The problem
Every line below must be given again exactly.
[[ Material for this exercise, beginning ]]
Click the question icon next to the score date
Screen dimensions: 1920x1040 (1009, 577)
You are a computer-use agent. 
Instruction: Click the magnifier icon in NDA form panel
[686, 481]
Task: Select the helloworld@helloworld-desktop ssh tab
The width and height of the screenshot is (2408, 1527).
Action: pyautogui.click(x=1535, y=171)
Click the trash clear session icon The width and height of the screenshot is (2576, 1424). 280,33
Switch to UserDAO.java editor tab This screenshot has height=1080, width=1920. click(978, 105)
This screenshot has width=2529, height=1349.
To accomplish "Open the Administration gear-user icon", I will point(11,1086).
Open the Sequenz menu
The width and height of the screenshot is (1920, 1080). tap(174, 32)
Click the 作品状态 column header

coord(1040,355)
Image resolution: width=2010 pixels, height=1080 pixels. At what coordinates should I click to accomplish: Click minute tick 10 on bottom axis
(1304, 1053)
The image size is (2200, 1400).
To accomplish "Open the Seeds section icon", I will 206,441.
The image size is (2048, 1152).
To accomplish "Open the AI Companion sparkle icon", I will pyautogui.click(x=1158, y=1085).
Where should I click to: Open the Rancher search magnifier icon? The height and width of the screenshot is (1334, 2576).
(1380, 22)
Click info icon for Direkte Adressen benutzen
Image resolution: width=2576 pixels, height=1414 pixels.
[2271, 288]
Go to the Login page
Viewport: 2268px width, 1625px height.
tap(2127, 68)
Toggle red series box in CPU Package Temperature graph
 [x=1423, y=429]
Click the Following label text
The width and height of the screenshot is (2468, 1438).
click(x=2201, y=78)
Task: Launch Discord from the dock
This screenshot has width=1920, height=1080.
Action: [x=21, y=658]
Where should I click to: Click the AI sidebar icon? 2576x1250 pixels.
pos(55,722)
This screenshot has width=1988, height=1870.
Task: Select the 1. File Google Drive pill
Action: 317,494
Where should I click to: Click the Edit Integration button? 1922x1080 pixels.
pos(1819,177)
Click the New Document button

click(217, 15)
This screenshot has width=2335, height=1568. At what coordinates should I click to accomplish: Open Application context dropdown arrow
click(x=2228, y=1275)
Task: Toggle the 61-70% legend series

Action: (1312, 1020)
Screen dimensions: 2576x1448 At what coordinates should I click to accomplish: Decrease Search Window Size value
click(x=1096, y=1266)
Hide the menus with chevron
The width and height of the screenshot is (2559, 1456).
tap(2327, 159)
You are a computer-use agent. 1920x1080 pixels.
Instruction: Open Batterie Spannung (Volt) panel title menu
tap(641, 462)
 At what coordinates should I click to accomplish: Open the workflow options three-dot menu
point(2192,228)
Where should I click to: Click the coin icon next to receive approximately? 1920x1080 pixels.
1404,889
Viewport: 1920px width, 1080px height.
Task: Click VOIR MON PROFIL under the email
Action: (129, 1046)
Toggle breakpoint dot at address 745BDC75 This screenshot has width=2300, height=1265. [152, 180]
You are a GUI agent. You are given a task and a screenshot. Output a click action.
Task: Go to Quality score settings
[[ Material for this exercise, end ]]
Your response
Click the question icon next to the score date
Screen dimensions: 1920x1040 (1009, 577)
You are a computer-use agent. 
Instruction: Click the magnifier icon in NDA form panel
[686, 481]
Task: Select the helloworld@helloworld-desktop ssh tab
The width and height of the screenshot is (2408, 1527).
Action: pyautogui.click(x=1535, y=171)
Click the trash clear session icon The width and height of the screenshot is (2576, 1424). 280,33
Switch to UserDAO.java editor tab This screenshot has height=1080, width=1920. click(978, 105)
This screenshot has width=2529, height=1349.
To accomplish "Open the Administration gear-user icon", I will point(11,1086).
Open the Sequenz menu
The width and height of the screenshot is (1920, 1080). tap(174, 32)
Click the 作品状态 column header

coord(1040,355)
Image resolution: width=2010 pixels, height=1080 pixels. At what coordinates should I click to accomplish: Click minute tick 10 on bottom axis
(1304, 1053)
The image size is (2200, 1400).
To accomplish "Open the Seeds section icon", I will 206,441.
The image size is (2048, 1152).
To accomplish "Open the AI Companion sparkle icon", I will pyautogui.click(x=1158, y=1085).
Where should I click to: Open the Rancher search magnifier icon? The height and width of the screenshot is (1334, 2576).
(1380, 22)
Click info icon for Direkte Adressen benutzen
Image resolution: width=2576 pixels, height=1414 pixels.
[2271, 288]
Go to the Login page
Viewport: 2268px width, 1625px height.
tap(2127, 68)
Toggle red series box in CPU Package Temperature graph
 [x=1423, y=429]
Click the Following label text
The width and height of the screenshot is (2468, 1438).
click(x=2201, y=78)
Task: Launch Discord from the dock
This screenshot has width=1920, height=1080.
Action: [x=21, y=658]
Where should I click to: Click the AI sidebar icon? 2576x1250 pixels.
pos(55,722)
This screenshot has width=1988, height=1870.
Task: Select the 1. File Google Drive pill
Action: 317,494
Where should I click to: Click the Edit Integration button? 1922x1080 pixels.
pos(1819,177)
Click the New Document button

click(217, 15)
This screenshot has width=2335, height=1568. At what coordinates should I click to accomplish: Open Application context dropdown arrow
click(x=2228, y=1275)
Task: Toggle the 61-70% legend series

Action: (1312, 1020)
Screen dimensions: 2576x1448 At what coordinates should I click to accomplish: Decrease Search Window Size value
click(x=1096, y=1266)
Hide the menus with chevron
The width and height of the screenshot is (2559, 1456).
tap(2327, 159)
You are a computer-use agent. 1920x1080 pixels.
Instruction: Open Batterie Spannung (Volt) panel title menu
tap(641, 462)
 At what coordinates should I click to accomplish: Open the workflow options three-dot menu
point(2192,228)
Where should I click to: Click the coin icon next to receive approximately? 1920x1080 pixels.
1404,889
Viewport: 1920px width, 1080px height.
Task: Click VOIR MON PROFIL under the email
Action: (129, 1046)
Toggle breakpoint dot at address 745BDC75 This screenshot has width=2300, height=1265. [152, 180]
You are a GUI agent. You are given a task and a screenshot. Output a click action.
Task: Go to Quality score settings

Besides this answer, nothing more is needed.